The event, organised as part of Dubai Fitness Challenge, shows how the month-long initiative, first launched by Sheikh Hamdan bin Mohammed in 2017, has grown exponentially. The images alone of thousands of people taking part in 5km and 10km races were breathtaking. At the helm of the runners was Sheikh Hamdan himself, showing he is a man of action, not mere words.
When Sheikh Hamdan first launched the fitness challenge, it was with the simple call for residents to commit to 30 minutes of activity for 30 days. The idea was to integrate good habits into everyday living with a simple, easy challenge that could be continued once the month was over. In its first year, hundreds of free exercise classes were on offer, amid a host of activities that included cycling and triathlons. This year’s event has proven to be the most ambitious yet – but judging by the numbers who thronged on Sheikh Zayed Road, it has been embraced wholeheartedly by residents.
According to the World Health Organisation, everyone should be doing at least 150 minutes of moderate exercise or 75 minutes of vigorous sport per week in order to stave off a host of preventable health problems such as heart disease, diabetes and obesity. In the UAE, more than 40 per cent of us do not meet these exercise targets, meaning four in 10 men and nearly half of all women in the country are risking developing life-threatening diseases.
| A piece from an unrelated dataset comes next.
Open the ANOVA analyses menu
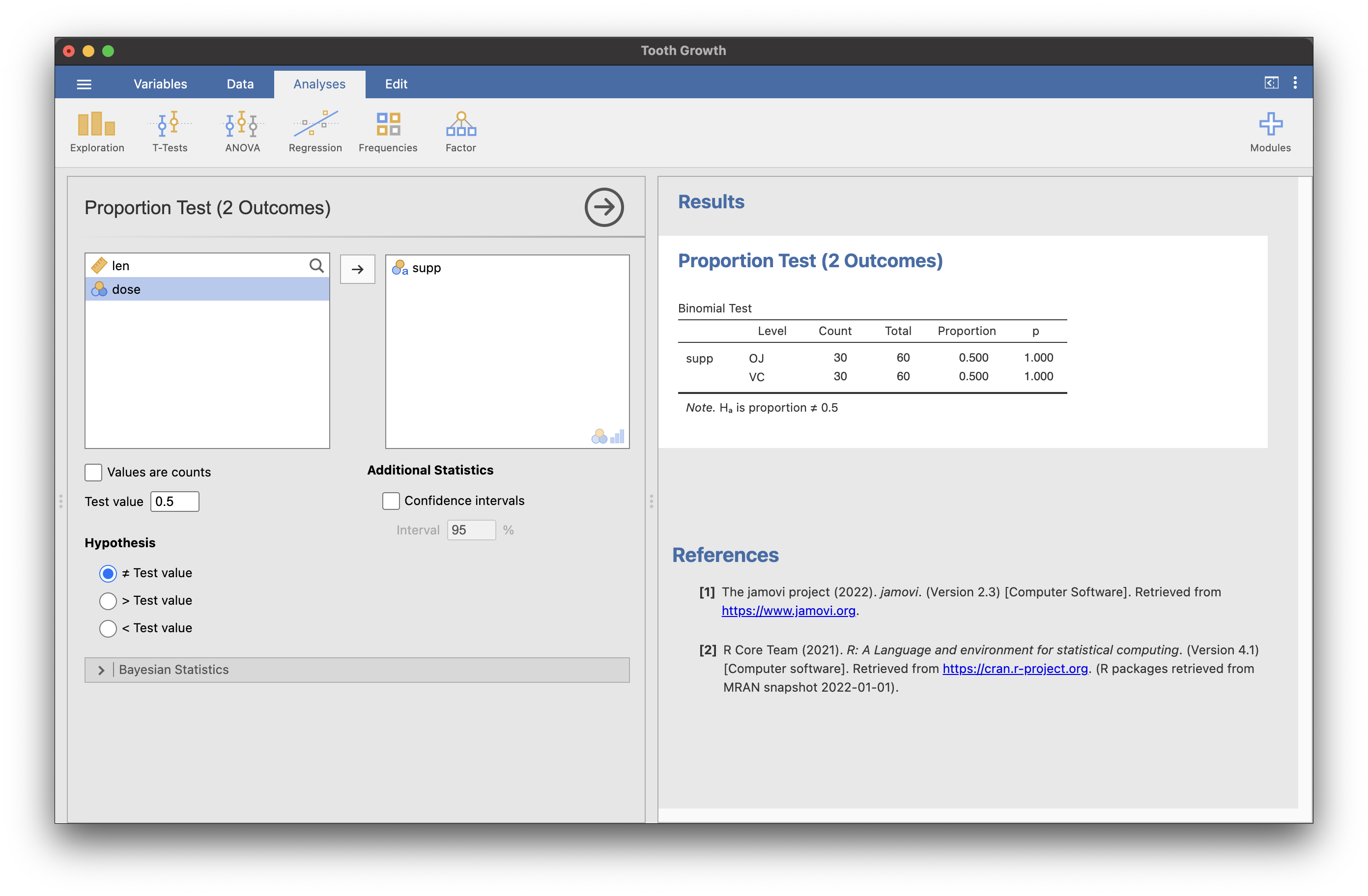The height and width of the screenshot is (896, 1368). pos(242,132)
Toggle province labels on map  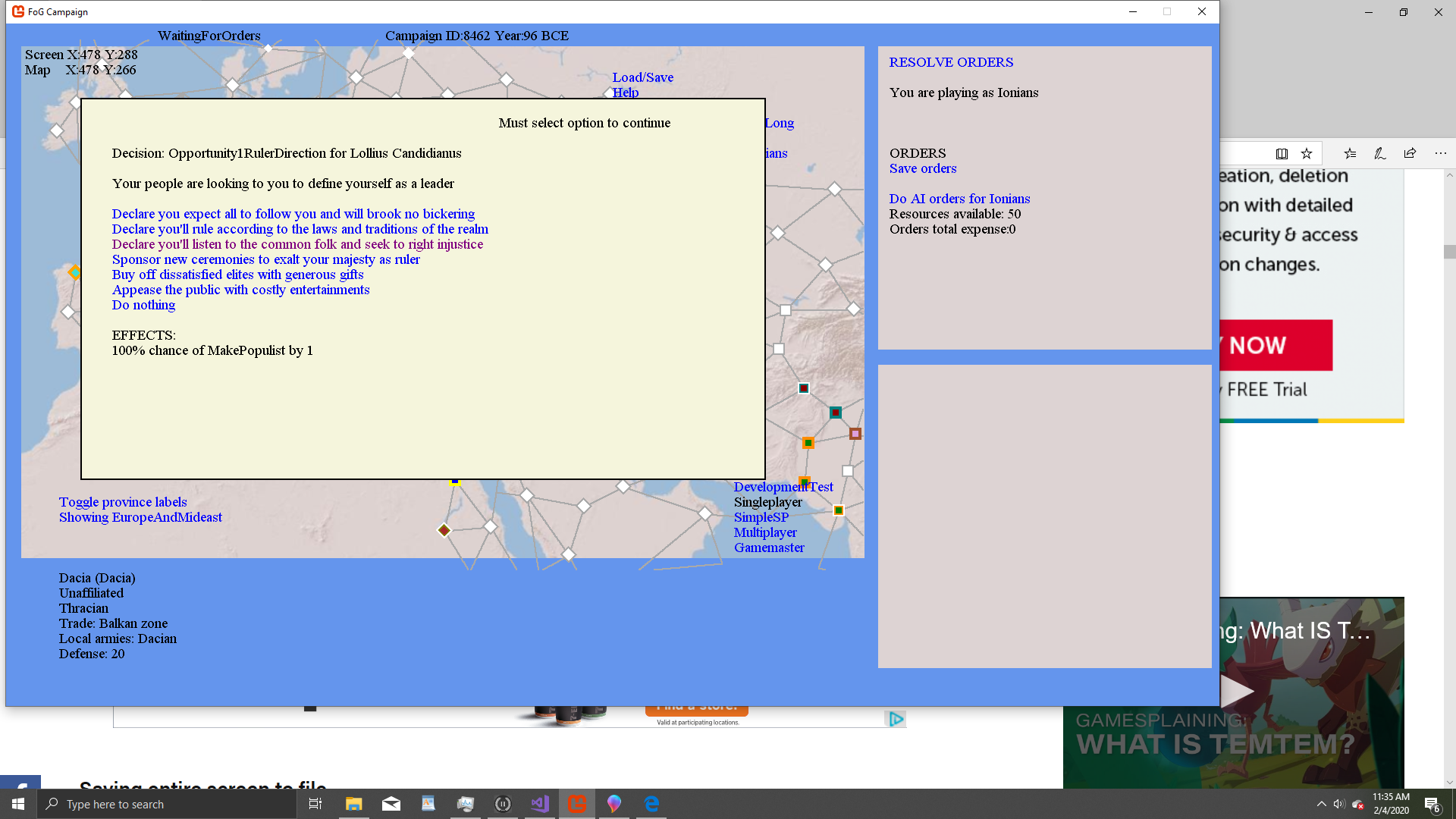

The Dubai Fitness Challenge was established to reverse this trend. At a time when most of us have sedentary desk jobs that do not encourage us to move around regularly, it is all the more important to set aside time to exercise properly every week. In urbanised, built-up centres such as Dubai and Abu Dhabi, where the car is king, finding the motivation to get mobile is even more of an imperative.
The end goal of the fitness challenge is to make Dubai “one of the most active cities in the world”, as Sheikh Hamdan says. Given the large turnout for this year’s two races, which were filled with runners of all ages, genders and abilities, that goal is now a step closer. Among those participating were members of Team Angel Wolf, made up of former Royal Marine Nick Watson and his 16-year-old son Rio, who suffers from a rare chromosome disorder that affects his speech and motor skills. Yesterday marked the 200th race Rio had taken part in – an accolade that Sheikh Hamdan marked by stopping to congratulate him.
Aside from the sport enthusiasts, the fitness challenge has also inspired people who do not normally participate to start exercising. That was the case for Alishya Carvalho, a marketing manager who began running one week before the race. She told The National that she plans to keep jogging – just one example of the many who have taken the first step to transform their lives for the better.